The Year of Questions

More than one year flew by since I last added a post to this blog. It has been a year of questions.

Questions precipitated by the diagnosis of a pelvic mass that could be the uncontrolled growth of a malignant tumor. The dreaded C-word shut out anything as superfluous as a blog post.

For one week I lived with the uncertainty of cancer.

One week of sleepless nights and painful days.

One week during which I asked myself whether I would agree to toxic treatments if that mass was actually malignant. One week in which I asked myself whether death was imminent. One week in which I was separated from my family, tethered to a bed, and subjected to all sorts of poking and prodding in the most embarrassing of bodily orifices.
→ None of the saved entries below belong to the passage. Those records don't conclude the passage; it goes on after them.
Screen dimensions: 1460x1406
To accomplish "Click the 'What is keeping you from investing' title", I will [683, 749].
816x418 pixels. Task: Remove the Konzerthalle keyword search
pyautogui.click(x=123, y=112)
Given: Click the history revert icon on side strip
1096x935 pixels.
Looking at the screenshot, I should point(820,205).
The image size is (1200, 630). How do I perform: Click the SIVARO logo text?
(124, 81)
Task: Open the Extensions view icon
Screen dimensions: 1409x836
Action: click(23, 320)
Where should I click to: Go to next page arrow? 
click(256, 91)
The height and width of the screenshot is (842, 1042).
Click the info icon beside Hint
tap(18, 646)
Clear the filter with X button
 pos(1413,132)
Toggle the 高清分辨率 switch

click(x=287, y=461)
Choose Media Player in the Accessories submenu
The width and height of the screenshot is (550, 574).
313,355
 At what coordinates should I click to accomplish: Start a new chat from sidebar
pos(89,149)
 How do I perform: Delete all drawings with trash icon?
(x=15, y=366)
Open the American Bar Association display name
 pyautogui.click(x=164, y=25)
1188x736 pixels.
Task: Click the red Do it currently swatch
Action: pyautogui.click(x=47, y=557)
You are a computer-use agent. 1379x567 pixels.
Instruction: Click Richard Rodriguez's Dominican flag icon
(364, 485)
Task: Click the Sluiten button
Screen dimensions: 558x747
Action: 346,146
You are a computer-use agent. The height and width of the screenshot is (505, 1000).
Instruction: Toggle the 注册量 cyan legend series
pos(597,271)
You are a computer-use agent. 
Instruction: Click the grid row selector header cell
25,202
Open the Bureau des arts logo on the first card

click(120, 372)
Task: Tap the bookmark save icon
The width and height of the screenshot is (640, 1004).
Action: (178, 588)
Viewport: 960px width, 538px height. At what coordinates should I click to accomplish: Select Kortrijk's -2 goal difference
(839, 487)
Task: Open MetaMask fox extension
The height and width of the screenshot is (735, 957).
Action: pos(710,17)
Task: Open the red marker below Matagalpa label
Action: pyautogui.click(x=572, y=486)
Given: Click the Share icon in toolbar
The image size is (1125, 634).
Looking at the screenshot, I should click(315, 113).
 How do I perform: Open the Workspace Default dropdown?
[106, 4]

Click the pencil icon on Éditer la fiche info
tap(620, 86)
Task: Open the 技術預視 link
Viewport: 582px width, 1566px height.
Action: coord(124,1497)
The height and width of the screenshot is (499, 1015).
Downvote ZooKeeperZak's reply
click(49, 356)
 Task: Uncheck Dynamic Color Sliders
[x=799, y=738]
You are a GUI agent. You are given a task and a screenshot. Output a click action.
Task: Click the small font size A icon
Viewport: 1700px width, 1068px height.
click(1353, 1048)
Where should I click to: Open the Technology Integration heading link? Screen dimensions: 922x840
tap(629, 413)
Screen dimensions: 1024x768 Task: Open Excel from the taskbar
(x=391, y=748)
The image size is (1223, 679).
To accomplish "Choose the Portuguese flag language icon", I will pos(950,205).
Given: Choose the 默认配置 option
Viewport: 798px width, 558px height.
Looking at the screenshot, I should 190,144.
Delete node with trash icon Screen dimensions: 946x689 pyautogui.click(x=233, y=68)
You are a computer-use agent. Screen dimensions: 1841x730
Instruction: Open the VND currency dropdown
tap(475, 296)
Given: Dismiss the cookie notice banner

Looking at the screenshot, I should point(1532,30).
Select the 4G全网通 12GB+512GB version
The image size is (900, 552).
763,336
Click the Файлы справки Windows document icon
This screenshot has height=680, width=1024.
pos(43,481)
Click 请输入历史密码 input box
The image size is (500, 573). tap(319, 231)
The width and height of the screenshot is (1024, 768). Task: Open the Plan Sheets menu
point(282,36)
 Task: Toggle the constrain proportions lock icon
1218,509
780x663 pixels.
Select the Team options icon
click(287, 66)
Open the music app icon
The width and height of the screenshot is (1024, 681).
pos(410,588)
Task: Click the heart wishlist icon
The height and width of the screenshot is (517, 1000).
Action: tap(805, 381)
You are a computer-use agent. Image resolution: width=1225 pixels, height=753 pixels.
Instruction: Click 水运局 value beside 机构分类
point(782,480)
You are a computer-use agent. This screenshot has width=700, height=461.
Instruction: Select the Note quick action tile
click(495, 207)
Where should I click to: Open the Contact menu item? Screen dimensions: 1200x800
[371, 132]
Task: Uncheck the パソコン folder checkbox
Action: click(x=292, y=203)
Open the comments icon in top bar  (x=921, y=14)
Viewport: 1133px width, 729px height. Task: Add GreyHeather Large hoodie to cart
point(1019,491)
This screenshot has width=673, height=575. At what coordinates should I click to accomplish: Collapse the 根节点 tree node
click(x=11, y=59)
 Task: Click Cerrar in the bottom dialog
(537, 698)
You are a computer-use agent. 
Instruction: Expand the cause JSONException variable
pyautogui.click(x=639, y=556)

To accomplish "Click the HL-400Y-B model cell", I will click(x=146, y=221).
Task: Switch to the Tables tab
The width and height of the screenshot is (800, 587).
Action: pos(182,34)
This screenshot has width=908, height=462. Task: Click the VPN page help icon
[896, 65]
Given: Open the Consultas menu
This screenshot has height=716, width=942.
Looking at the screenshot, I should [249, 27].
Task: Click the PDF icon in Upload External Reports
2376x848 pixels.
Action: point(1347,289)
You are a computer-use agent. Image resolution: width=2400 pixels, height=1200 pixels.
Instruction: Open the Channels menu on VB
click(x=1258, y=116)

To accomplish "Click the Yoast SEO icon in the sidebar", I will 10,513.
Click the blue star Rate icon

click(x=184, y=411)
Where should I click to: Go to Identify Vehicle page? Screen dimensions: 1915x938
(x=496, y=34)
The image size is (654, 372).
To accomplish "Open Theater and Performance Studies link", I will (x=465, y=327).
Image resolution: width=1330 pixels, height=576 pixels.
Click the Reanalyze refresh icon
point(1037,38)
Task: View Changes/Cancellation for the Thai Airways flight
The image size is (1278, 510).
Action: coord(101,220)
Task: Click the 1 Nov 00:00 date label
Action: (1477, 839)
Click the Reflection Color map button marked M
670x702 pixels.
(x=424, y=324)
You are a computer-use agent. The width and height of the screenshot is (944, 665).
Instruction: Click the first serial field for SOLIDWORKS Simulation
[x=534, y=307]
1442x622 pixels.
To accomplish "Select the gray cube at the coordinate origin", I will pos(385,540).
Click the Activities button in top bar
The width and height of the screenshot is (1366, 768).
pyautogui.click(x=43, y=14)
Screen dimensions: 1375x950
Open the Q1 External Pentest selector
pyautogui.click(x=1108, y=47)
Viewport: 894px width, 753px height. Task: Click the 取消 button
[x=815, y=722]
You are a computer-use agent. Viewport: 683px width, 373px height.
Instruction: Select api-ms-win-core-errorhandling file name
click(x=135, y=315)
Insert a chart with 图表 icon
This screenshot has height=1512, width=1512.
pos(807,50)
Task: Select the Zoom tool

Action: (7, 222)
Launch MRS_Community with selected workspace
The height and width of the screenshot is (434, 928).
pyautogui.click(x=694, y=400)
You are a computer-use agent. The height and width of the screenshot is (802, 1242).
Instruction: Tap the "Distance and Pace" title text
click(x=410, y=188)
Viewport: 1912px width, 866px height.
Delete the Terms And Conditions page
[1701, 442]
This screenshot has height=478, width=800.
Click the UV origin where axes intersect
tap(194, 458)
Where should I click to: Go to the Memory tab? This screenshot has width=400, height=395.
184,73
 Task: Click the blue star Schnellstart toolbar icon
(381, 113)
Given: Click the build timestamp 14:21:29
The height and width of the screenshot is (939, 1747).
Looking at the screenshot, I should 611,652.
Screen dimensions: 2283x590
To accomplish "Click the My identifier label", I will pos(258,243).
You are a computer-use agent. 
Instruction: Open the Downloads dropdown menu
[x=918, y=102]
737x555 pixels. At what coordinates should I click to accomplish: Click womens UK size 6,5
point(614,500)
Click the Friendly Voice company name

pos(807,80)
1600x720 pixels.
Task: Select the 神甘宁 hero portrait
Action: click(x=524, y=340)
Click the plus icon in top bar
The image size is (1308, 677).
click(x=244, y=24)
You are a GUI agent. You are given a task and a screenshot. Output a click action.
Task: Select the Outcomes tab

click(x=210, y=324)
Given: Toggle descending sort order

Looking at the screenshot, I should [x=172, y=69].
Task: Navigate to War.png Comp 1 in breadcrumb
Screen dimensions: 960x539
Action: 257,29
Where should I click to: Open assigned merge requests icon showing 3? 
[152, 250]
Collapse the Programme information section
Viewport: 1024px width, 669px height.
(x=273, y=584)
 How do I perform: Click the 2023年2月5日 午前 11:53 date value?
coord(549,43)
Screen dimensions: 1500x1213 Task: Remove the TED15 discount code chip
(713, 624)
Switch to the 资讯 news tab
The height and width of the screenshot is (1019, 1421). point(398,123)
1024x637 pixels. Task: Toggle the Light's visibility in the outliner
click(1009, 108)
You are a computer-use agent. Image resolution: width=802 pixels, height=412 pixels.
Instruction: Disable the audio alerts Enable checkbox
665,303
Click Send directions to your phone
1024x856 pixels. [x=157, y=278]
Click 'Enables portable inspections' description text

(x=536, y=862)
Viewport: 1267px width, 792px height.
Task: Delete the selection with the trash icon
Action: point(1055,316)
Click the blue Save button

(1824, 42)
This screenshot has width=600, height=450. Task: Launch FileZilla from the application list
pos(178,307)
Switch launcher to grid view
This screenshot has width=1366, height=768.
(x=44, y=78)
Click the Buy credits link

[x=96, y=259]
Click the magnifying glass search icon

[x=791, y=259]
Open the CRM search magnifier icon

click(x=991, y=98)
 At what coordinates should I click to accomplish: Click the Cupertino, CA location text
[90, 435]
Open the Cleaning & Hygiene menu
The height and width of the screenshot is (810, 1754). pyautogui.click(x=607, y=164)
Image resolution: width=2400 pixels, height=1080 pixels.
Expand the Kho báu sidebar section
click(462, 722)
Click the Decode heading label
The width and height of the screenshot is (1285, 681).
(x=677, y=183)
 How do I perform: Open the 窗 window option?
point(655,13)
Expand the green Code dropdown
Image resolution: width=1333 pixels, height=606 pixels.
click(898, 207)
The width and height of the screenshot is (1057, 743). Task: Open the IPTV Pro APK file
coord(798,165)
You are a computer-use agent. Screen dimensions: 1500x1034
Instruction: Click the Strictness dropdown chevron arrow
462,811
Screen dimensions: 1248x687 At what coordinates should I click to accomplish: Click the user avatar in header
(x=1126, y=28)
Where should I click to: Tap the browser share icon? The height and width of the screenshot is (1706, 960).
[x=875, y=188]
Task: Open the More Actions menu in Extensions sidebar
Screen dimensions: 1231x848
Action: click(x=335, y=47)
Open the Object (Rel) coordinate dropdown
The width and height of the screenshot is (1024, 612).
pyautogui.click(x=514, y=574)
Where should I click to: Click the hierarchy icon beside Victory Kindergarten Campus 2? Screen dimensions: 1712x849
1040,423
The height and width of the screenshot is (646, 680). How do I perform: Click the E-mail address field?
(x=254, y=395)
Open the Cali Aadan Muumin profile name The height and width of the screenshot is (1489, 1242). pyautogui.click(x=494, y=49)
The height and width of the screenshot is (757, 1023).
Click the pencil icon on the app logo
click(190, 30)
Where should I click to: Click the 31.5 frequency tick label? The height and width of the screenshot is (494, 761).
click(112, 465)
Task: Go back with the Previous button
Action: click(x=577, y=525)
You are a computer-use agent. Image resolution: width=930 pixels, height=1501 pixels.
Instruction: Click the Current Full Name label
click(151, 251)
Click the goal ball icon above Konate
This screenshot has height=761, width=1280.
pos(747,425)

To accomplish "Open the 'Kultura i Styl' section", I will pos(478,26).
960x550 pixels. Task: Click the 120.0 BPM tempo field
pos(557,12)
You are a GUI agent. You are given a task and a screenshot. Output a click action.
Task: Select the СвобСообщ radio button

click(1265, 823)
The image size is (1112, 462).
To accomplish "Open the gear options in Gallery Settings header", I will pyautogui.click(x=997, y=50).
That week culminated with the removal of a large-grapefruit-sized pelvic mass. When I woke up, I was told the mass had been biopsied, and declared a benign ovarian cyst. Ten days later that diagnosis was confirmed by lab reports after the mass was dissected and tested more extensively.

One week of sleepless nights and painful days was no longer such a big deal.

Given the encouragement of, “You’re recovering fantastically well,” at a ten-day post-surgery visit; and “You can consider yourself fully healed,” at a five-week post-surgery visit, I could now get on with the rest of my life.

That brought on many more questions.

Questions such as, what’s the point of it all? Why am I alive? What’s the meaning of life? And what the heck is my purpose in life anyway?

Questions, of course, no one ever asked before.

Certainly, questions no one answered to my satisfaction throughout the sixty-plus years I’ve been asking them.

For the first five decades, religion attempted to provide comfortable illusions but an innate sense of curiosity and unlimited skepticism shot through them, again and again. I tried to bury the doubts. I prayed they would be forgiven.

Then I stopped praying. I decided that if, indeed, a supernatural divine power existed, no divine power could be impacted by prayer or threatened by the doubts of a puny old human.

I moved from full-blown doubts to apostate status.

Now I’ve reached atheist.

I think.

At the end of my last message I asked whether anyone could give me a reason for continuing this blogging madness.

One person responded.

It’ll be interesting to see whether more respond to the statement that this Amish grandma has seemingly evolved into an atheist.